___ EXTRACTED ENTRIES ___

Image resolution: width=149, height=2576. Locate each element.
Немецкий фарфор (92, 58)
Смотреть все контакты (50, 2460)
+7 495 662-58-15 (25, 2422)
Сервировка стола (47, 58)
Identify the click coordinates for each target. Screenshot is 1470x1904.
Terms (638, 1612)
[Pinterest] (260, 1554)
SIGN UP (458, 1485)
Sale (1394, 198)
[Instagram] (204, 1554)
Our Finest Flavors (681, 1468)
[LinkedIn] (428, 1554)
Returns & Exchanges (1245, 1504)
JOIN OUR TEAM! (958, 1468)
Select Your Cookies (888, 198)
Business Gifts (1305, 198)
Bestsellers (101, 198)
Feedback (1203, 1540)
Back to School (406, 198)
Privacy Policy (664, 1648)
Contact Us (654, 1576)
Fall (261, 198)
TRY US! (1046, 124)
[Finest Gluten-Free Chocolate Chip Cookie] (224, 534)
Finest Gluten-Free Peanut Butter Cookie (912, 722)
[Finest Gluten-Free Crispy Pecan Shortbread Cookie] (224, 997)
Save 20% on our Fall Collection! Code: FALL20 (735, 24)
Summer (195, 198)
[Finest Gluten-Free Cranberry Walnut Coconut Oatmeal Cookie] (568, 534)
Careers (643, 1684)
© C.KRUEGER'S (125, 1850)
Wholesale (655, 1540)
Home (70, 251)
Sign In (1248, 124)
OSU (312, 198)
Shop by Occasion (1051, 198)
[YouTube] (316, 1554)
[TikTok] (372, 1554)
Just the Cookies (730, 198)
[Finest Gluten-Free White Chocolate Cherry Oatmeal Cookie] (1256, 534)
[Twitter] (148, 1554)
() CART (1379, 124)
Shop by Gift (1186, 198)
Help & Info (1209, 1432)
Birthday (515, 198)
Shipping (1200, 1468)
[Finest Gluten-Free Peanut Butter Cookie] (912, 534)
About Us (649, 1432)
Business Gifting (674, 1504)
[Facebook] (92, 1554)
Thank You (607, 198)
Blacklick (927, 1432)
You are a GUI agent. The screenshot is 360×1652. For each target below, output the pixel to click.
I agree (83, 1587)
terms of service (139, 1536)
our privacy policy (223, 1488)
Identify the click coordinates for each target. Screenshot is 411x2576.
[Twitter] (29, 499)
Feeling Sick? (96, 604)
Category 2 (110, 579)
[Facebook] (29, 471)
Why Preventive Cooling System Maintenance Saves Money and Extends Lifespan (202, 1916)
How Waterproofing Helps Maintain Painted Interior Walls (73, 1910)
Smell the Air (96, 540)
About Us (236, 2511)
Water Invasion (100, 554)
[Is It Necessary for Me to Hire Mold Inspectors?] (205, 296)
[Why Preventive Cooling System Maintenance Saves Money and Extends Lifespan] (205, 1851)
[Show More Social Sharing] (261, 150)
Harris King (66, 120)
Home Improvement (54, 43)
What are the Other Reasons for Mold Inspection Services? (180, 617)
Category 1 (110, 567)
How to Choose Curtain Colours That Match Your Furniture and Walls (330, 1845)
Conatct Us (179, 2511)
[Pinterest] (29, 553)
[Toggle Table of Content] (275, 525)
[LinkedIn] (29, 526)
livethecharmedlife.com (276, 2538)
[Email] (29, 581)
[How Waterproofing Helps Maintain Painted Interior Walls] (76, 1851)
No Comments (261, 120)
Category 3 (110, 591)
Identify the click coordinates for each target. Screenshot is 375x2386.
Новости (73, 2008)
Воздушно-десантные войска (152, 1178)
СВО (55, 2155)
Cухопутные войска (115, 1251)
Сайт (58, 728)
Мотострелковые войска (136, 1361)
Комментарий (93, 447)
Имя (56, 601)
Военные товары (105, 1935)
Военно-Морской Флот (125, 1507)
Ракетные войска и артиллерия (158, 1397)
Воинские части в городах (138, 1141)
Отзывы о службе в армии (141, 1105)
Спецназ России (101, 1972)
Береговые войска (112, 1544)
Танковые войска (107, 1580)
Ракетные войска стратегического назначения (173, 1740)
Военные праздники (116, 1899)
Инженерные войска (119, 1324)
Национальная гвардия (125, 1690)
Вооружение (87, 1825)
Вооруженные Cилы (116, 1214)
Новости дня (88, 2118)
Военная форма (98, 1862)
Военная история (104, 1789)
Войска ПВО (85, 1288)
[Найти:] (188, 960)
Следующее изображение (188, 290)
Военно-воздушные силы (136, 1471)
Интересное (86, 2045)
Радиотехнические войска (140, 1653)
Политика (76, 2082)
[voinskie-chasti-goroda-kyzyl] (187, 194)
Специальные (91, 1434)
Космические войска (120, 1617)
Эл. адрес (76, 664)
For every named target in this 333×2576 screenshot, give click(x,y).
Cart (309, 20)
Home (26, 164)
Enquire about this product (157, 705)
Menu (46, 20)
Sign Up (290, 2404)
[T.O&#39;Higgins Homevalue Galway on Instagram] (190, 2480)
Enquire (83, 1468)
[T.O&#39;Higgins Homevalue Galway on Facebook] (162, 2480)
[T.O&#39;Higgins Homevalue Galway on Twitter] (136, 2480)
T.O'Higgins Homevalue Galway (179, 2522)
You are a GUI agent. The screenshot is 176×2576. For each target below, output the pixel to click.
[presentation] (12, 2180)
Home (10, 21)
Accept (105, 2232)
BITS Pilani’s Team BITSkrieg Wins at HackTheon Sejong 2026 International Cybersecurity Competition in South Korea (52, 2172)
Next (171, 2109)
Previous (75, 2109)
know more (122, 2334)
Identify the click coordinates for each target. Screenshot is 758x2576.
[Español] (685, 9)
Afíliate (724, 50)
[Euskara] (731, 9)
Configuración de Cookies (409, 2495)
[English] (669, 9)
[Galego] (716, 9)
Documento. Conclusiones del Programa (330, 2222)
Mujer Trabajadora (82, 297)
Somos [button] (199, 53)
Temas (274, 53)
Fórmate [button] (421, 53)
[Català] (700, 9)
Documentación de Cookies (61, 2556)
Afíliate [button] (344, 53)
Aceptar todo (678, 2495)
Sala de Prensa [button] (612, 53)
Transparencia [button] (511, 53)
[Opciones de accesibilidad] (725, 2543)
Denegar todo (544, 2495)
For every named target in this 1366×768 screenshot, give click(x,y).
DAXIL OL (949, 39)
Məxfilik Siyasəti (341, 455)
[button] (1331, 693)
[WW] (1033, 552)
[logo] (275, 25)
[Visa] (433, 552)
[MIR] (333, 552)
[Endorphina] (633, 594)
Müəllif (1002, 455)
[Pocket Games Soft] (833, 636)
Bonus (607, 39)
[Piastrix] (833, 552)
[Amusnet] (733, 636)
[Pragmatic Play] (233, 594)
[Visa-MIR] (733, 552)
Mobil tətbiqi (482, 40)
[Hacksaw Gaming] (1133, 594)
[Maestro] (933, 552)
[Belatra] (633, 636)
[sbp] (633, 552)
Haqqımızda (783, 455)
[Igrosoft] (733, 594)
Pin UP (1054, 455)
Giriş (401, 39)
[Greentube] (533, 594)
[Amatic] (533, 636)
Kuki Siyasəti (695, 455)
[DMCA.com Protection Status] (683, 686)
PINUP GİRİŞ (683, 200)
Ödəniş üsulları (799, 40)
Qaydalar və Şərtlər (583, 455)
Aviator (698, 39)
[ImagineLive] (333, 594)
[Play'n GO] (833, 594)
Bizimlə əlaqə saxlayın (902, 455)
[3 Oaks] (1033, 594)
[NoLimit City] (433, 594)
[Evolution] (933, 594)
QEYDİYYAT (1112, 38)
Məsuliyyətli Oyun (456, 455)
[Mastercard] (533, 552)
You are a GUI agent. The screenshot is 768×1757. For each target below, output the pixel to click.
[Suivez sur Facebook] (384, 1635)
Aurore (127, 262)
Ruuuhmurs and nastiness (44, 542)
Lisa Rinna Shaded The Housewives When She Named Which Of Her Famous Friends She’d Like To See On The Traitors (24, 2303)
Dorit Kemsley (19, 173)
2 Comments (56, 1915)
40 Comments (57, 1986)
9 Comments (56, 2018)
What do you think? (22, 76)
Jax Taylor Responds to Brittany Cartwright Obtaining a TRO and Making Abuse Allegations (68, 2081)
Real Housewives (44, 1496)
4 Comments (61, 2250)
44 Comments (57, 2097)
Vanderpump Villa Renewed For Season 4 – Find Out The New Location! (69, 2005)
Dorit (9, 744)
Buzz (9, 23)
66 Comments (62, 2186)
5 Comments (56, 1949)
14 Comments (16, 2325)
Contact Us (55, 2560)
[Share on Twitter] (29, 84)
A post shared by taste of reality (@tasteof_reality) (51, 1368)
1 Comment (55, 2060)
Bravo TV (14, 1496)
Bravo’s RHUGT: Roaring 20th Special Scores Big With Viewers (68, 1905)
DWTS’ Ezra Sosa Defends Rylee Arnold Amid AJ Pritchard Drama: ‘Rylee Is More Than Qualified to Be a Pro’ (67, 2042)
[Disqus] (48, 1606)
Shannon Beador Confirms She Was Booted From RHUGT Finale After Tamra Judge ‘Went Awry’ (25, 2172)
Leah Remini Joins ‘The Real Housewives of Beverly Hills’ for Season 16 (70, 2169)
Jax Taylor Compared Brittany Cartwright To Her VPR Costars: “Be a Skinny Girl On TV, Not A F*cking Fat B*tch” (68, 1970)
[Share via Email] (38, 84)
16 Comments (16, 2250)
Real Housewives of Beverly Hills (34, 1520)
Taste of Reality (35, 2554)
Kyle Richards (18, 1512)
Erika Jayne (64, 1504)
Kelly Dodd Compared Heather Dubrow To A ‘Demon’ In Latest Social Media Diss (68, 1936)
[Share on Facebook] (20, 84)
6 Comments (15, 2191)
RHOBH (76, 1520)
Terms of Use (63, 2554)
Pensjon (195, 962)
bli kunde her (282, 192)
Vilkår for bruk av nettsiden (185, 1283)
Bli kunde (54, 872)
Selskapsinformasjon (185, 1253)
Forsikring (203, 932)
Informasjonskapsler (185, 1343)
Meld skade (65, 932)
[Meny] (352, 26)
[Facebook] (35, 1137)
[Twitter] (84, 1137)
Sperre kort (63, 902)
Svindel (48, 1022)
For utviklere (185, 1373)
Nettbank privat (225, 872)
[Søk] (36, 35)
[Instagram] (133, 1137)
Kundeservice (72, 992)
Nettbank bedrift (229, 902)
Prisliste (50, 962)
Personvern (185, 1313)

___

**TASK INSTRUCTIONS**
The answer consists only of the lines from the one containing "Svindel (48, 1022)" to the end of the records, each written out exactly.

**REPLY**
Svindel (48, 1022)
For utviklere (185, 1373)
Nettbank privat (225, 872)
[Søk] (36, 35)
[Instagram] (133, 1137)
Kundeservice (72, 992)
Nettbank bedrift (229, 902)
Prisliste (50, 962)
Personvern (185, 1313)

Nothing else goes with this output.